By wide margin, Beyond Meat (BYND) has become the hottest IPO of 2019.
Since May 2019, the stock has run from $45 a share to more than $208 a share. By the way, it hit that all-time high days before issuing its second quarter earnings.
However, this may just be the start of a much bigger run.
Analysts at Bernstein for example just initiated the stock with an Overweight rating, and noted that the alternative meat market could be worth more than $40.5 billion within a decade. Analysts at Research and Markets expects the market to increase from $4.6 billion to $6.4 billion by 2023.
Interesting to note, the company has long-term potential as more than 18% of Americans are now trying to eat less meat, according to the NPD Group, as noted by CNBC. Plus, there’s no shortage of consumer interest. Grocery sales of meat alternatives were up nearly 20% to $878 million for the year ended January 5, 2019, according to Fortune.
First quarter earnings results were already better than expected.
Total revenue grew 215% in the quarter thanks to an incredible surge from restaurant distribution channels, which helped drive gross profits 424% higher. It also achieved a gross margin of 25% in the quarter as well. Even better, management issued full-year 2019 guidance calling for revenue of at least $210 million – year over year growth of 140%.

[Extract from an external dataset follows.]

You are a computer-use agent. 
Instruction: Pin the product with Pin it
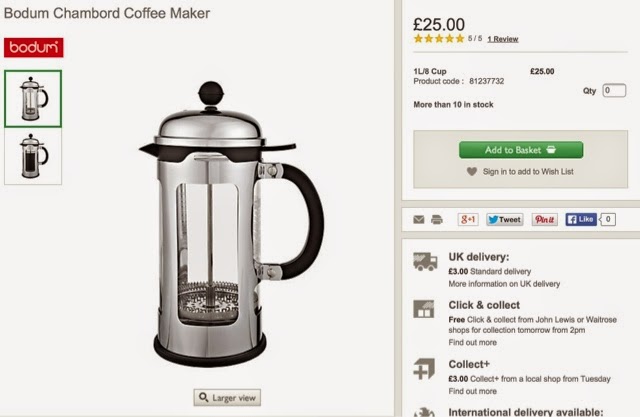[544, 220]
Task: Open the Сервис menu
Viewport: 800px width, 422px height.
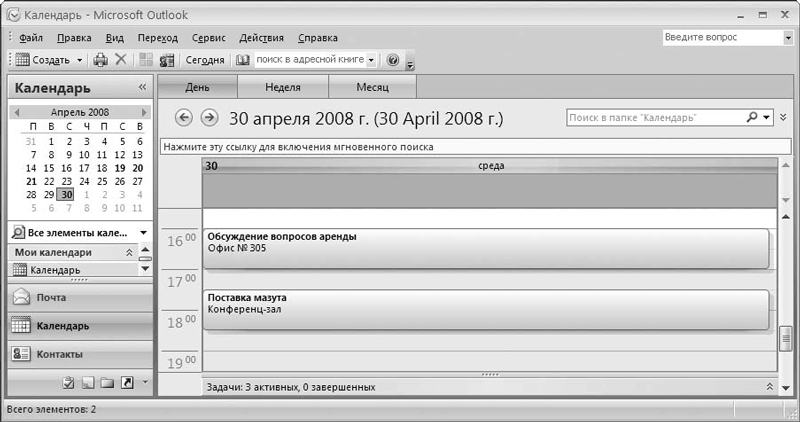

Better, with sizable popularity of meat alternatives, Tyson Foods just confirmed it will introduce a meatless product in coming months. McDonald’s just began selling its veggie burgers in Germany. And Burger King just said it’s Impossible Whopper would go on sale this year.
All as the public just begins to change their tastes, and begin to eat less meat.
Plus, many companies are just beginning to notice there’s a shortage of veggie burgers to satisfy consumers at the moment. Big food companies are “setting up investment arms and emerging company areas, but it’s too little, too late, and they’re still trying to catch up with the curve,” said Lou Biscotti, national food practice leader for Marcum LLP, as quoted by Bloomberg.
With all of its excitement, it’ll be interesting to see just how explosive this stock could get.
Unfortunately, not all IPOs are this explosive.
It’s why – for years – we’ve always recommended buying shares of the First Trust U.S. Equity Opportunities ETF (FPX). In fact, we began recommending it in 2010.
As we’ve noted, this is one of the safest ways to trade an IPO.
Even with some of the most obnoxious IPO failures, the ETF managed to run from a 2009 low of around $11 to a recent high of $77. It’s a safer alternative than risking your hard-earned money to another potential flop. With the FPX, it doesn’t matter if the stock is hot or a dud, the excitement surrounding IPOs continues to send the FPX to new highs.